El cielo ‘deja’ celebrar la Solemnidad de Corpus Christi

El cielo encapotado y la lluvia no fueron problema para que los actos se celebraran con normailidad

El Corpus Chrisi

Pese a la amenaza de lluvia, que se cernía sobre la ciudad a primera hora de la mañana y el aguacero que se produjo, finalmente esta mañana se ha celebrado la Solemnidad del Corpus Christi. Una celebración que ha llenado de color y emoción las calles de la ciudad con la gran cantidad de niños de comunión que han acompañado al Santísimo en su recorrido.

Niños de comunión, cofradías, asociaciones religiosas, pétalos de rosa, color y el Cabildo Catedral han sido los ingredientes necesarios para que bajo el cielo cubierto y el aguacero producido en torno a las once de la mañana, el sol hiciera su aparición y diera una gran luminosidad a este día en el que el paso del Santísimo ha recorrido las calles en la procesión presidida por el Obispo de la Diócesis, Don Gregorio Martínez.
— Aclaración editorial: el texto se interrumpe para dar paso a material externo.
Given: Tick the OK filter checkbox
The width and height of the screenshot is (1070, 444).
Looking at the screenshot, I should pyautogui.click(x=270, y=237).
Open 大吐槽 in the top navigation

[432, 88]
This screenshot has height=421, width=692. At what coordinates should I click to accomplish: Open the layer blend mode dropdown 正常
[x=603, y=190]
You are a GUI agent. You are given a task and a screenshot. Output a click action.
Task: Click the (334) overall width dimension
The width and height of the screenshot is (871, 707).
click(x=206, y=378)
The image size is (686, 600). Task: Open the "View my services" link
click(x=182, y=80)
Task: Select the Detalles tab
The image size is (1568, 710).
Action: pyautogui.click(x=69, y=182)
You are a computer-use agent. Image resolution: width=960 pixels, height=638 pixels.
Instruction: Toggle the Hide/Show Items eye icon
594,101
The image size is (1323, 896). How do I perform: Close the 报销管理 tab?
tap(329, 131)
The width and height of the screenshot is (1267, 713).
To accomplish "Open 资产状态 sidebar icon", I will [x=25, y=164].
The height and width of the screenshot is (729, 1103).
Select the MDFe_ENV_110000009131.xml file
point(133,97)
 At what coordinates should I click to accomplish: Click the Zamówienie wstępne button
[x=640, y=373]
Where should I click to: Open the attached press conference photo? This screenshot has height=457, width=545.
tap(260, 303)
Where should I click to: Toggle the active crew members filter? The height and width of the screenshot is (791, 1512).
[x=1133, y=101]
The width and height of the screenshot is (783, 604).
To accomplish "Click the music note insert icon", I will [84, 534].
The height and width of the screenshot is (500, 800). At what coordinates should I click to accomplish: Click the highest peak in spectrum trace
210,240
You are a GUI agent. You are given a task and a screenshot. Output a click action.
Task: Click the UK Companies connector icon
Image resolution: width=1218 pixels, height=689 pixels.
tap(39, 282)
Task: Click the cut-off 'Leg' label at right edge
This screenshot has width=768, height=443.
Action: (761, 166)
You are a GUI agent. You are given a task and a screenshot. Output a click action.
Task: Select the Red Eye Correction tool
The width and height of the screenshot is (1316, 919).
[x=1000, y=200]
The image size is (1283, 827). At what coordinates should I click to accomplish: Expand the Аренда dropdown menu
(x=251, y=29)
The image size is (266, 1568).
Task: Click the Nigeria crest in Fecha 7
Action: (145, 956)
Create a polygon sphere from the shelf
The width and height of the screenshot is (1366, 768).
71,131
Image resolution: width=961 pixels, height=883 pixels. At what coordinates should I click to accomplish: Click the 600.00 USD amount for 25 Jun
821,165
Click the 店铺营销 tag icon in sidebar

Este domingo la ciudad se ha engalanado y ha celebrado con toda solemnidad la festividad del Corpus Christi. A las diez de la mañana comenzaban los cultos en la Catedral previos a la procesión, organizada por el Cabildo y por la Hermandad del Santísimo Corpus Christi, en que han estado presentes casi todas las cofradías de la ciudad, que han acompañado al Santísimo en su recorrido por las calles de la capital del Duero. Tras ella, se producía el momento más triste para todos los presentes, la lluvia hacía acto de presencia y peligraba la procesión por temor al deterioro de las imágenes y los cabezudos y gigantillas, pero todo quedó en un susto.

El sol aparecía, iluminaba la ciudad y el camino del Santísimo. Así, la asociación cultural Tradición y Música Popular eran los encargados de abrir la comitiva y emprender el recorrido hacia la Plaza Mayor. Durante el trayecto, cientos de devotos se agolpaban en las aceras y calles para disfrutar de este día de Corpus.

De este modo, los cabezudos y gigantillas, así como la Banda de Cornetas y Tambores de la Cofradía Jesús de Nazareno, encabezaban el desfile seguido de los niños de comunión bajo el aroma de romero, tomillo e incienso. Así como la decoración de algunos balcones con banderas y mamposteros colgando. Ya a la llegada a la Plaza Mayor, el obispo de la Diócesis de Zamora, Gregorio Martínez realizó la tradicional bendición y el lanzamiento de pétalos.